▸ Source data
• • • •

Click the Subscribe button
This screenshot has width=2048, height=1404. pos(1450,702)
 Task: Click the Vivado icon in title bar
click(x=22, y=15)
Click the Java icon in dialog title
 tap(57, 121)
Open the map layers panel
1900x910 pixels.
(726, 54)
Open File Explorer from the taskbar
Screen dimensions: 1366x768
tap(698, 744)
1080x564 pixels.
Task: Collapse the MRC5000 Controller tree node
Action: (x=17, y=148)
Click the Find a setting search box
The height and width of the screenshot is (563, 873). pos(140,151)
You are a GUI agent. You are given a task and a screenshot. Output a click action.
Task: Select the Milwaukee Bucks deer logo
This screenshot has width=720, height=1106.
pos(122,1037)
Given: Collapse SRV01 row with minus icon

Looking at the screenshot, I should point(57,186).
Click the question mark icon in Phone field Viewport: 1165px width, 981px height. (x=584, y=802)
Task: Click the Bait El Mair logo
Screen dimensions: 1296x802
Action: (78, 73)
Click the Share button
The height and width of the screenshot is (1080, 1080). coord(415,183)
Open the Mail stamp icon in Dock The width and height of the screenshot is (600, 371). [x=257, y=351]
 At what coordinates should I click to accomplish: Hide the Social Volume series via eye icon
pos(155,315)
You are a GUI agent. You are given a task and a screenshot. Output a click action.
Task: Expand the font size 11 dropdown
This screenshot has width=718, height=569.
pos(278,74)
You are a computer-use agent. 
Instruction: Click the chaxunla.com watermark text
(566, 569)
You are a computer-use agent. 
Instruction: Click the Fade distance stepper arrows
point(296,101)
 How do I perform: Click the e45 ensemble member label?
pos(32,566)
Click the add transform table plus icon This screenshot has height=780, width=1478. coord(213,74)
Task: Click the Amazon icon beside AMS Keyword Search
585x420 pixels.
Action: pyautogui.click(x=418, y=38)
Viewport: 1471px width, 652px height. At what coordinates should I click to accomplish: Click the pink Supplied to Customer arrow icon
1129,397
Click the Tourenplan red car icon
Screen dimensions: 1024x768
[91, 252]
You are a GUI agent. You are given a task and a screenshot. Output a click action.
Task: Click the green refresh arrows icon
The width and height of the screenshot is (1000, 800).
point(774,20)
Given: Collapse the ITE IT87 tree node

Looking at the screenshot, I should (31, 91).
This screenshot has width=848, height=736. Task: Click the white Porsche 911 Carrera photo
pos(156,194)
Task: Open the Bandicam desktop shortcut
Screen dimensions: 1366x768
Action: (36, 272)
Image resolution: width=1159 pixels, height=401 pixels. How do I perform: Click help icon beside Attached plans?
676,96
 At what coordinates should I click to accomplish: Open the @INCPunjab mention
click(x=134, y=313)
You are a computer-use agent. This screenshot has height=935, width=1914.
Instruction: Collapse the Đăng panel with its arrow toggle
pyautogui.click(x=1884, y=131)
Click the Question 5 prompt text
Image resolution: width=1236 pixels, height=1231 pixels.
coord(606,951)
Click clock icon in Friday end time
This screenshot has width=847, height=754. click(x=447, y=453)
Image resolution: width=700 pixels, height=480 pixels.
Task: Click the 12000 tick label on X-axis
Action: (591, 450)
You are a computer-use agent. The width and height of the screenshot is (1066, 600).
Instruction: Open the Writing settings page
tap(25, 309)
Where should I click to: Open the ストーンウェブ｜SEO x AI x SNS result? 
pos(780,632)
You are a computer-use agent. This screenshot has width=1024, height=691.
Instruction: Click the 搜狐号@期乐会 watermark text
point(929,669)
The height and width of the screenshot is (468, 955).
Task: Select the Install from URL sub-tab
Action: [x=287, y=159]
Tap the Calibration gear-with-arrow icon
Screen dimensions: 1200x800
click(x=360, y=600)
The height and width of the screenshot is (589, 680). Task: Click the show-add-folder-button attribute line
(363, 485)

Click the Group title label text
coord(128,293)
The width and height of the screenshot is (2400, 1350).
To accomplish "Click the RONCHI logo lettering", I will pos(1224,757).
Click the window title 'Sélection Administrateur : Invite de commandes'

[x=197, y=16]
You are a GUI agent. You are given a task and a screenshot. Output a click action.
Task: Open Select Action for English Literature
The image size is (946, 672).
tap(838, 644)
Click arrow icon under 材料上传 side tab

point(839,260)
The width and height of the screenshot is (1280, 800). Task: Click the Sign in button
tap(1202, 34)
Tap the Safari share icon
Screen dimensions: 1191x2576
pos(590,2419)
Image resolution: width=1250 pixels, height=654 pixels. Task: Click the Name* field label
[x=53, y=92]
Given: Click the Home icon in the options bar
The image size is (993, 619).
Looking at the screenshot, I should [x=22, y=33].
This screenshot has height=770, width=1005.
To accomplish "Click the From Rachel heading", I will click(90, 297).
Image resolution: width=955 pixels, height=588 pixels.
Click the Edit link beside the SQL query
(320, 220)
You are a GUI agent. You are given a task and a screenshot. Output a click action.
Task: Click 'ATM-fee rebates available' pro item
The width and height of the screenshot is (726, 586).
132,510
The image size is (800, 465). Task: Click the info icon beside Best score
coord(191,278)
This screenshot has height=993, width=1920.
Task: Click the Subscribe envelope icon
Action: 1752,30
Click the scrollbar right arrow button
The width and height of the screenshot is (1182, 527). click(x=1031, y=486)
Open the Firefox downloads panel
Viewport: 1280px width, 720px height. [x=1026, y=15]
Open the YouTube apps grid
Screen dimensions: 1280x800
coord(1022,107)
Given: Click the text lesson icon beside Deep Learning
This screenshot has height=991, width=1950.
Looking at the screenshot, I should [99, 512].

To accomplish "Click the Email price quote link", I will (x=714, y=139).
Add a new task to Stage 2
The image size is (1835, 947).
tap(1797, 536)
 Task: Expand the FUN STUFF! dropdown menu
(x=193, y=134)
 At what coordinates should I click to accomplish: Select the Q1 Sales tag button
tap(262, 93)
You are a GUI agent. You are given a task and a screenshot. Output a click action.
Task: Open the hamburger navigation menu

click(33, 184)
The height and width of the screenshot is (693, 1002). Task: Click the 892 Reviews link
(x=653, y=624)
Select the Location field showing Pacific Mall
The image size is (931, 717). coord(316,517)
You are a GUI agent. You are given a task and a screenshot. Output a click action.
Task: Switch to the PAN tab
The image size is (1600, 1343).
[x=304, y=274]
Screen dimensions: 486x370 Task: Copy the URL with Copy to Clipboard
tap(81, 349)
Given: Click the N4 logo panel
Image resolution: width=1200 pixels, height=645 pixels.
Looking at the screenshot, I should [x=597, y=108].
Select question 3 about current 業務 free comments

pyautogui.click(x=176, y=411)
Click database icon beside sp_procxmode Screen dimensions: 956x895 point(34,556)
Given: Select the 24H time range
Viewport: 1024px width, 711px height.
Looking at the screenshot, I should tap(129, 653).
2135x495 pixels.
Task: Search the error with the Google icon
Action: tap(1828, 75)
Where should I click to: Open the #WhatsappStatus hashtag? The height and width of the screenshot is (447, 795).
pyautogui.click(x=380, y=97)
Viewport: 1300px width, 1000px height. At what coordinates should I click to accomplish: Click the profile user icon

• • • •

▸ Activity
An exact transcription of the entries is needed, complete to the final line.

▸ Answer below
Click the Subscribe button
This screenshot has width=2048, height=1404. pos(1450,702)
 Task: Click the Vivado icon in title bar
click(x=22, y=15)
Click the Java icon in dialog title
 tap(57, 121)
Open the map layers panel
1900x910 pixels.
(726, 54)
Open File Explorer from the taskbar
Screen dimensions: 1366x768
tap(698, 744)
1080x564 pixels.
Task: Collapse the MRC5000 Controller tree node
Action: (x=17, y=148)
Click the Find a setting search box
The height and width of the screenshot is (563, 873). pos(140,151)
You are a GUI agent. You are given a task and a screenshot. Output a click action.
Task: Select the Milwaukee Bucks deer logo
This screenshot has width=720, height=1106.
pos(122,1037)
Given: Collapse SRV01 row with minus icon

Looking at the screenshot, I should point(57,186).
Click the question mark icon in Phone field Viewport: 1165px width, 981px height. (x=584, y=802)
Task: Click the Bait El Mair logo
Screen dimensions: 1296x802
Action: (78, 73)
Click the Share button
The height and width of the screenshot is (1080, 1080). coord(415,183)
Open the Mail stamp icon in Dock The width and height of the screenshot is (600, 371). [x=257, y=351]
 At what coordinates should I click to accomplish: Hide the Social Volume series via eye icon
pos(155,315)
You are a GUI agent. You are given a task and a screenshot. Output a click action.
Task: Expand the font size 11 dropdown
This screenshot has width=718, height=569.
pos(278,74)
You are a computer-use agent. 
Instruction: Click the chaxunla.com watermark text
(566, 569)
You are a computer-use agent. 
Instruction: Click the Fade distance stepper arrows
point(296,101)
 How do I perform: Click the e45 ensemble member label?
pos(32,566)
Click the add transform table plus icon This screenshot has height=780, width=1478. coord(213,74)
Task: Click the Amazon icon beside AMS Keyword Search
585x420 pixels.
Action: pyautogui.click(x=418, y=38)
Viewport: 1471px width, 652px height. At what coordinates should I click to accomplish: Click the pink Supplied to Customer arrow icon
1129,397
Click the Tourenplan red car icon
Screen dimensions: 1024x768
[91, 252]
You are a GUI agent. You are given a task and a screenshot. Output a click action.
Task: Click the green refresh arrows icon
The width and height of the screenshot is (1000, 800).
point(774,20)
Given: Collapse the ITE IT87 tree node

Looking at the screenshot, I should (31, 91).
This screenshot has width=848, height=736. Task: Click the white Porsche 911 Carrera photo
pos(156,194)
Task: Open the Bandicam desktop shortcut
Screen dimensions: 1366x768
Action: (36, 272)
Image resolution: width=1159 pixels, height=401 pixels. How do I perform: Click help icon beside Attached plans?
676,96
 At what coordinates should I click to accomplish: Open the @INCPunjab mention
click(x=134, y=313)
You are a computer-use agent. This screenshot has height=935, width=1914.
Instruction: Collapse the Đăng panel with its arrow toggle
pyautogui.click(x=1884, y=131)
Click the Question 5 prompt text
Image resolution: width=1236 pixels, height=1231 pixels.
coord(606,951)
Click clock icon in Friday end time
This screenshot has width=847, height=754. click(x=447, y=453)
Image resolution: width=700 pixels, height=480 pixels.
Task: Click the 12000 tick label on X-axis
Action: (591, 450)
You are a computer-use agent. The width and height of the screenshot is (1066, 600).
Instruction: Open the Writing settings page
tap(25, 309)
Where should I click to: Open the ストーンウェブ｜SEO x AI x SNS result? 
pos(780,632)
You are a computer-use agent. This screenshot has width=1024, height=691.
Instruction: Click the 搜狐号@期乐会 watermark text
point(929,669)
The height and width of the screenshot is (468, 955).
Task: Select the Install from URL sub-tab
Action: [x=287, y=159]
Tap the Calibration gear-with-arrow icon
Screen dimensions: 1200x800
click(x=360, y=600)
The height and width of the screenshot is (589, 680). Task: Click the show-add-folder-button attribute line
(363, 485)

Click the Group title label text
coord(128,293)
The width and height of the screenshot is (2400, 1350).
To accomplish "Click the RONCHI logo lettering", I will pos(1224,757).
Click the window title 'Sélection Administrateur : Invite de commandes'

[x=197, y=16]
You are a GUI agent. You are given a task and a screenshot. Output a click action.
Task: Open Select Action for English Literature
The image size is (946, 672).
tap(838, 644)
Click arrow icon under 材料上传 side tab

point(839,260)
The width and height of the screenshot is (1280, 800). Task: Click the Sign in button
tap(1202, 34)
Tap the Safari share icon
Screen dimensions: 1191x2576
pos(590,2419)
Image resolution: width=1250 pixels, height=654 pixels. Task: Click the Name* field label
[x=53, y=92]
Given: Click the Home icon in the options bar
The image size is (993, 619).
Looking at the screenshot, I should [x=22, y=33].
This screenshot has height=770, width=1005.
To accomplish "Click the From Rachel heading", I will click(90, 297).
Image resolution: width=955 pixels, height=588 pixels.
Click the Edit link beside the SQL query
(320, 220)
You are a GUI agent. You are given a task and a screenshot. Output a click action.
Task: Click 'ATM-fee rebates available' pro item
The width and height of the screenshot is (726, 586).
132,510
The image size is (800, 465). Task: Click the info icon beside Best score
coord(191,278)
This screenshot has height=993, width=1920.
Task: Click the Subscribe envelope icon
Action: 1752,30
Click the scrollbar right arrow button
The width and height of the screenshot is (1182, 527). click(x=1031, y=486)
Open the Firefox downloads panel
Viewport: 1280px width, 720px height. [x=1026, y=15]
Open the YouTube apps grid
Screen dimensions: 1280x800
coord(1022,107)
Given: Click the text lesson icon beside Deep Learning
This screenshot has height=991, width=1950.
Looking at the screenshot, I should [99, 512].

To accomplish "Click the Email price quote link", I will (x=714, y=139).
Add a new task to Stage 2
The image size is (1835, 947).
tap(1797, 536)
 Task: Expand the FUN STUFF! dropdown menu
(x=193, y=134)
 At what coordinates should I click to accomplish: Select the Q1 Sales tag button
tap(262, 93)
You are a GUI agent. You are given a task and a screenshot. Output a click action.
Task: Open the hamburger navigation menu

click(33, 184)
The height and width of the screenshot is (693, 1002). Task: Click the 892 Reviews link
(x=653, y=624)
Select the Location field showing Pacific Mall
The image size is (931, 717). coord(316,517)
You are a GUI agent. You are given a task and a screenshot. Output a click action.
Task: Switch to the PAN tab
The image size is (1600, 1343).
[x=304, y=274]
Screen dimensions: 486x370 Task: Copy the URL with Copy to Clipboard
tap(81, 349)
Given: Click the N4 logo panel
Image resolution: width=1200 pixels, height=645 pixels.
Looking at the screenshot, I should [x=597, y=108].
Select question 3 about current 業務 free comments

pyautogui.click(x=176, y=411)
Click database icon beside sp_procxmode Screen dimensions: 956x895 point(34,556)
Given: Select the 24H time range
Viewport: 1024px width, 711px height.
Looking at the screenshot, I should tap(129, 653).
2135x495 pixels.
Task: Search the error with the Google icon
Action: tap(1828, 75)
Where should I click to: Open the #WhatsappStatus hashtag? The height and width of the screenshot is (447, 795).
pyautogui.click(x=380, y=97)
Viewport: 1300px width, 1000px height. At what coordinates should I click to accomplish: Click the profile user icon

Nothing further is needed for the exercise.